[[ Provided data open ]]
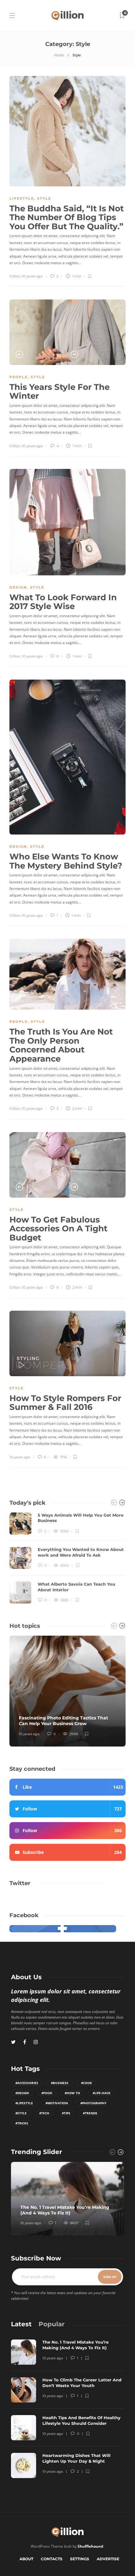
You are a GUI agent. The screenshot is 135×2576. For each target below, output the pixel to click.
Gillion (14, 276)
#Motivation (57, 2103)
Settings (79, 2558)
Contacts (51, 2558)
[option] (67, 332)
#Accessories (26, 2083)
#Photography (93, 2103)
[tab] (21, 2324)
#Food (46, 2093)
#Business (59, 2083)
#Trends (90, 2113)
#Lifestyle (24, 2103)
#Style (21, 2113)
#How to (72, 2093)
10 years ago (32, 276)
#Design (22, 2093)
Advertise (108, 2558)
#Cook (86, 2083)
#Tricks (21, 2123)
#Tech (44, 2113)
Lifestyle (21, 198)
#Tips (66, 2113)
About (26, 2558)
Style (44, 198)
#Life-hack (102, 2093)
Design (18, 587)
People (18, 377)
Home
[[ Provided data closed ]]
_Directions_
Pictures aside, return all the entries above exactly.

_Task response_
You are a GUI agent. The screenshot is 135×2576. For each target below, output the pixel to click.
Gillion (14, 276)
#Motivation (57, 2103)
Settings (79, 2558)
Contacts (51, 2558)
[option] (67, 332)
#Accessories (26, 2083)
#Photography (93, 2103)
[tab] (21, 2324)
#Food (46, 2093)
#Business (59, 2083)
#Trends (90, 2113)
#Lifestyle (24, 2103)
#Style (21, 2113)
#How to (72, 2093)
10 years ago (32, 276)
#Design (22, 2093)
Advertise (108, 2558)
#Cook (86, 2083)
#Tricks (21, 2123)
#Tech (44, 2113)
Lifestyle (21, 198)
#Tips (66, 2113)
About (26, 2558)
Style (44, 198)
#Life-hack (102, 2093)
Design (18, 587)
People (18, 377)
Home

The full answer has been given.